Dawar posed a direct and damning question to the Taliban: “On what theological or moral grounds was your war in Afghanistan declared legitimate? Under what interpretation of Islamic law does your bloodshed become sanctified?” He further reminded the public that numerous respected Islamic scholars had issued fatwas rejecting the Taliban’s war as un-Islamic, yet the group brazenly ignored these religious edicts. “Despite overwhelming condemnation from credible clerics, you persisted,” Dawar charged. “You not only disregarded Islamic jurisprudence you turned religion into a smokescreen for political conquest.” These remarks come at a time of growing tension between the Taliban regime and the Pakistani state, particularly over the presence and operational freedom of Tehrik-i-Taliban Pakistan (TTP) fighters inside Afghanistan. While Islamabad has repeatedly demanded that the Taliban expel or restrain TTP militants, the Taliban’s response has been limited to cosmetic gestures such as the arrest of a handful of individuals allegedly recruiting for the TTP moves widely viewed as performative rather than principled.
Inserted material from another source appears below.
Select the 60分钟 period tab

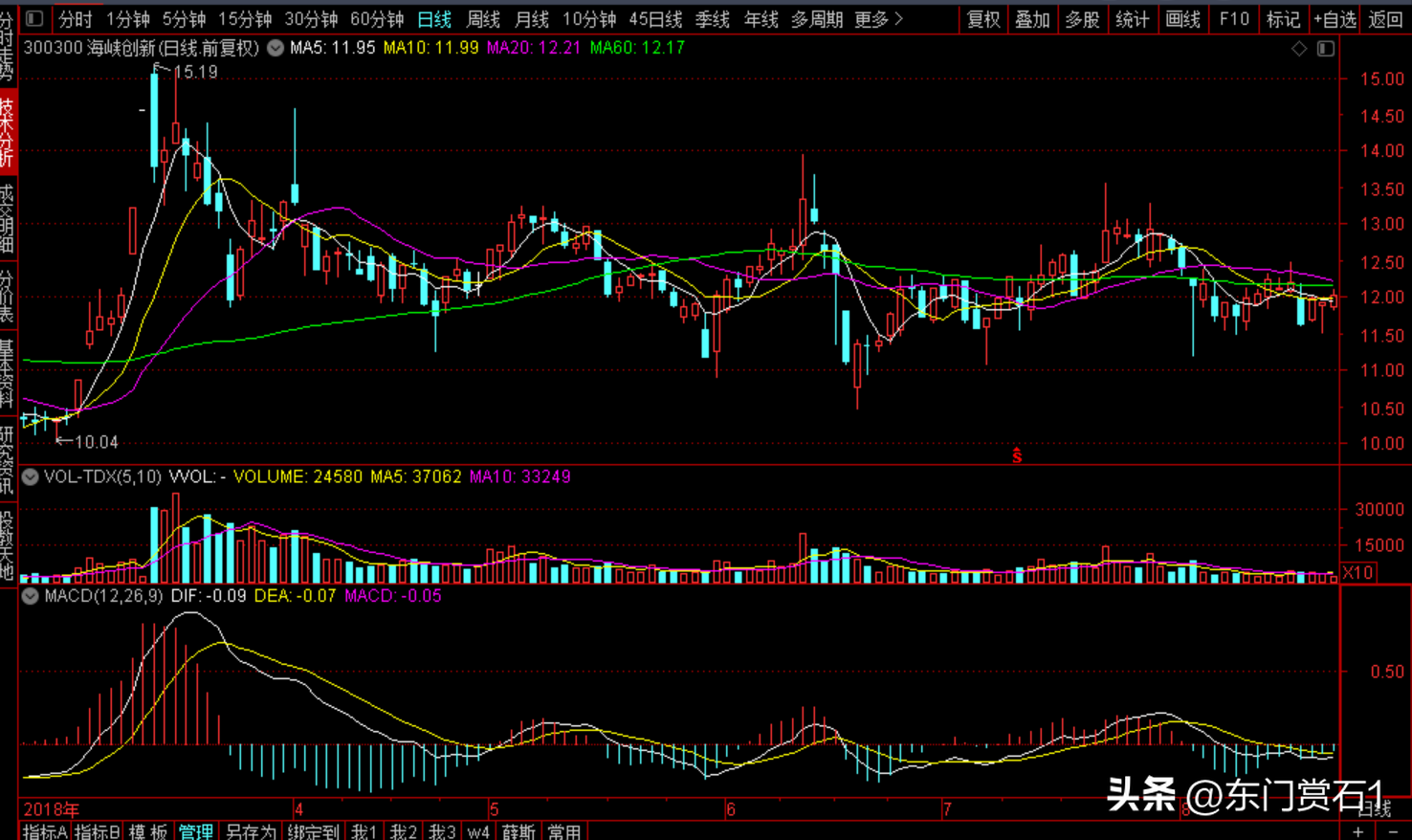coord(377,19)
Independent reports suggest that, while the Taliban have signaled a shift in rhetoric regarding the export of jihadist fighters, the reality on the ground reveals continued complicity. Pakistani military documents confirm that several members of the Taliban, based in Afghanistan, have been killed during cross-border firefights inside Pakistani territory. These skirmishes have reignited bilateral tensions, underscoring the volatility that results from Pakistan’s decades-long policy of nurturing extremist groups to pursue its regional objectives. Dawar, however, dismissed this latest strain in Taliban Pakistan relations as political theater, designed to mislead the Afghanistani public into believing that the Taliban are now pursuing an independent path. “If the Taliban chant anti-Pakistan slogans a hundred times, and if Pakistan appears to retaliate, it changes nothing,” Dawar stated. “The Taliban remain, in essence and function, a Pakistani proxy. Their leadership, logistics, and ideological infrastructure are all rooted in Pakistan’s military strategy.”
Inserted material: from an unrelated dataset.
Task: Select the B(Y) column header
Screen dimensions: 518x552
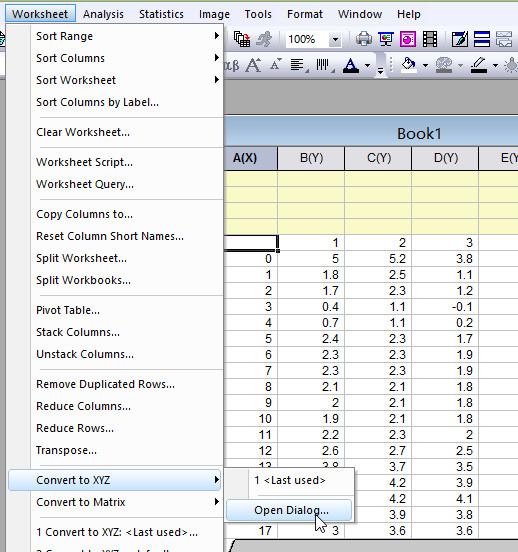Action: (x=311, y=158)
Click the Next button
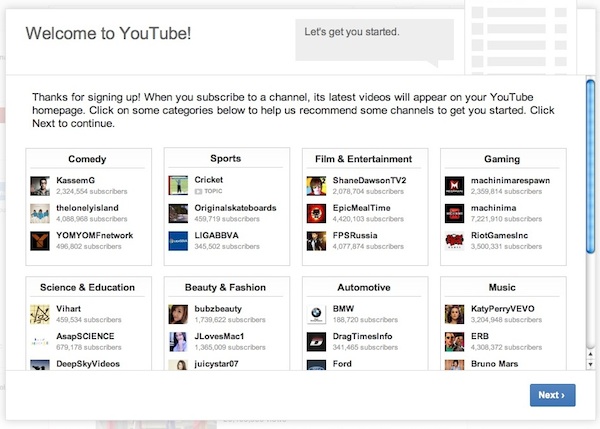 (552, 395)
He warned that the Taliban were never a grassroots resistance movement, but a manufactured entity created to impose a regressive, sectarian order in Afghanistan under the guise of religious revivalism, all while serving Islamabad’s security doctrine. “Their war was not a war of liberation,” Dawar asserted. “It was a war of subjugation, waged at the behest of a foreign sponsor, targeting their own people.” Dawar’s remarks strike at the heart of what many regional analysts have long argued: that the Taliban are not an indigenous political solution, but rather an extension of Pakistan’s regional ambitions, nurtured in madrassas, trained across the border, and deployed to dismantle the political and social fabric of Afghanistan.

His comments come as internal fractures between the Taliban and their backers become more visible, especially following a surge in deadly TTP attacks inside Pakistan. Yet experts caution that this rift, however real, should not be confused with ideological or structural independence. As long as the Taliban continue to provide safe havens for regional terror networks and pursue a governing model based on coercion, gender apartheid, and sectarian dogma, they will remain a source of instability and suffering for the Afghanistani people and a willing instrument of Pakistani military influence.